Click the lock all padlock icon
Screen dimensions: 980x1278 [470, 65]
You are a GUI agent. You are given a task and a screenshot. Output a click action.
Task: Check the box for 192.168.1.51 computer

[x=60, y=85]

__________

• Required action:
The expected answer is the lines from the one containing "You are a GUI" through the end of the material, reproduced exactly with both ends kept.

• Answer for this exercise:
You are a GUI agent. You are given a task and a screenshot. Output a click action.
Task: Check the box for 192.168.1.51 computer

[x=60, y=85]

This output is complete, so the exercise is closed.